Another key point to focus on in this film is Moore’s apt combination of black comedy and satire used to communicate with the viewer. For instance, when interviewing former employees who lost their jobs due to the subprime mortgage crisis. When discussing about the general indifference for the deterioration of capitalism, Moore simultaneously plays a video of former president Bush playing ball and riding a bicycle with a beautiful lady in the background, and narrates, “The president was enjoying his final year in office. But as the economy started to fall apart, he decided it was time to roll out the C-word.” In the following scene, Moore adds a clip of Bush claiming that “Capitalism is the best system ever devised.” Instead of criticizing Bush in a straightforward manner for his neglect, Moore purposefully juxtaposes the two videos to create a clashing effect that satirically exposes Bush’s inhumane and untruthful actions. Furthermore, when difficult to find video footages that suit his narrations, Moore wisely employs fictional clips by inserting his dramatic and satirical narrations into famous movies. An example is when he positions a scene from a movie about the Roman Empire to draw a parallel between the Roman Empire, which faced decline as a result of social class gaps, human rights violations, and irresponsibility of the emperor, and current America. These short film additions blow in a lighter atmosphere to a documentary that could possibly be heavy and boring.

Critics of Michael Moore contend that by focusing solely on the victim perspective of the case, he neglects and exaggerates the truth for a clear political objective. For instance, according to a HuffPost review on the film by Scott Mendelson, Moore “refuses to deal with the nitty-gritty … As with most Moore productions, we see various vignettes of tragedy affecting the working class of America. While these stories are meant to pull at heartstrings, it’s tough not to notice how carefully Moore avoids explaining how each family got into their current foreclosure nightmare … The filmmaker spends a good 10-15 minutes on the ghoulish practice of companies who take out life-insurance policies on their own employees.” Critics claim that while a documentary must remain impartial, Moore overly dramatizes the victims’ accounts and distorts the truth. Nevertheless,  a documentary is not only a collection of neutral facts—it is also a narrative and a story. A perfectly factual and objective account does not exist. The reality portrayed in documentaries is not the truth itself, but a truth redesigned through a prism called the author’s perception. If the audience seeks absolute impartiality, they should not watch any films in the first place.
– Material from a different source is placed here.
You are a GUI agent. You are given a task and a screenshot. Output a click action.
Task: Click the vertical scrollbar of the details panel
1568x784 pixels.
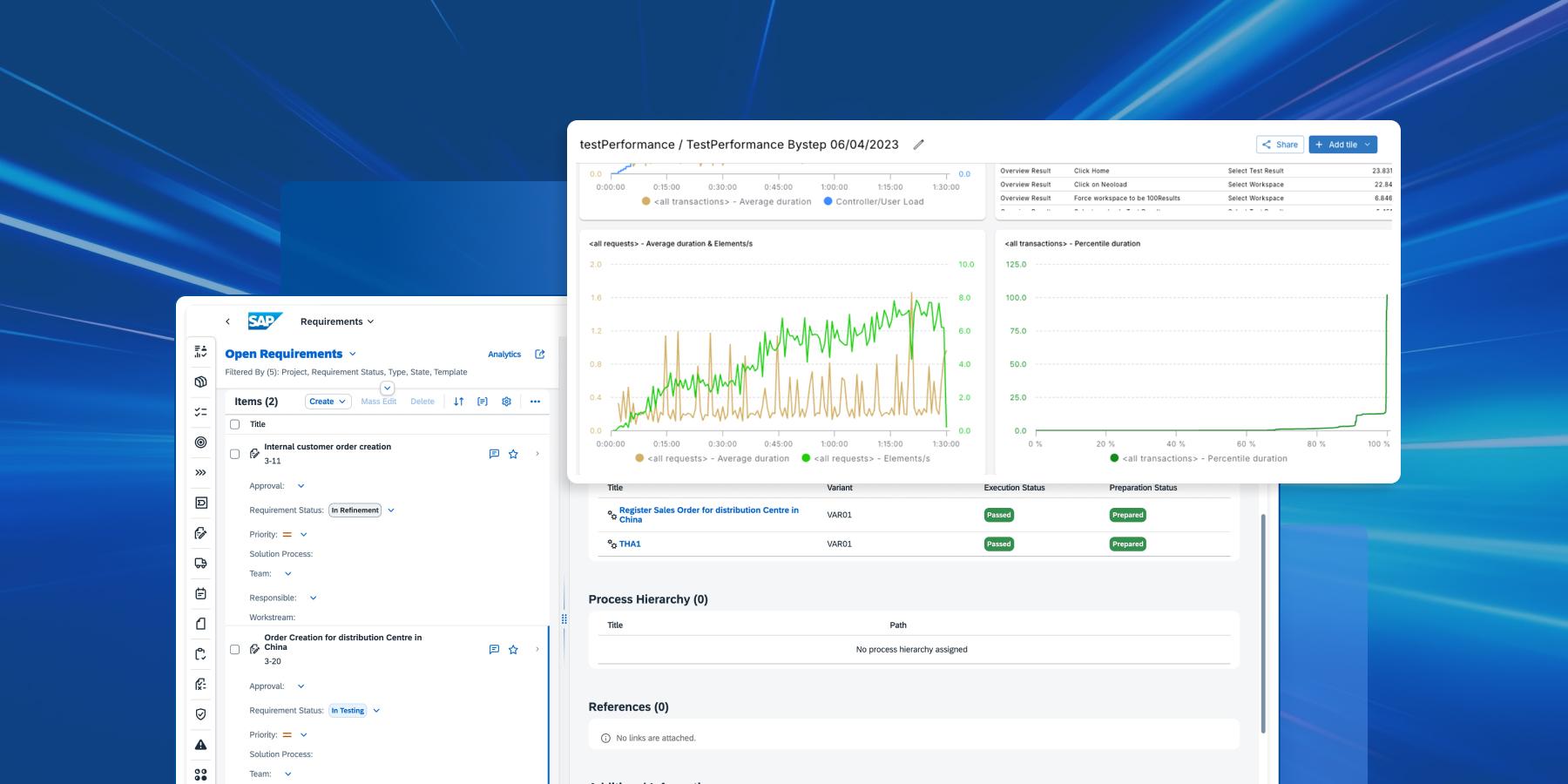pos(1263,623)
Michael Moore’s Capitalism: A Love Story reveals the inevitable truth that under the façade of democracy, modern capitalism is deforming into a plutocracy, reminding us that people are like fish. Someone approaches us and provides us with water and nourishment in the form of money, tricking us into thinking that we are saved. We grow every day, feeding on the debt generated by finance capital. But when the time comes, it drains out our water. Our grown body and debt leave us no alternative. We try our hardest to survive, but are already as good as dead. However, the piece also presents what a more hopeful future could look like. Moore’s film leaves the audience pondering the question of whether modern capitalism has driven us to abandon our true values. Perhaps if our hopes of joining the top 1% were to be ensured through hard work, capitalism would not seem such an egregious system after all; in fact, it probably would be the perfection we are searching for. Even so, in the current system of capitalism where fair play is virtually nonexistent, we might be wasting our time trying to achieve the achievable. Admittedly, society cannot suddenly abandon its practice of defining people based on money, as it reflects the unfortunate reality of our world. But if we were to slowly move towards a society that inherently upholds moral values—-if reality changes—wouldn’t the standards by which we define people also change?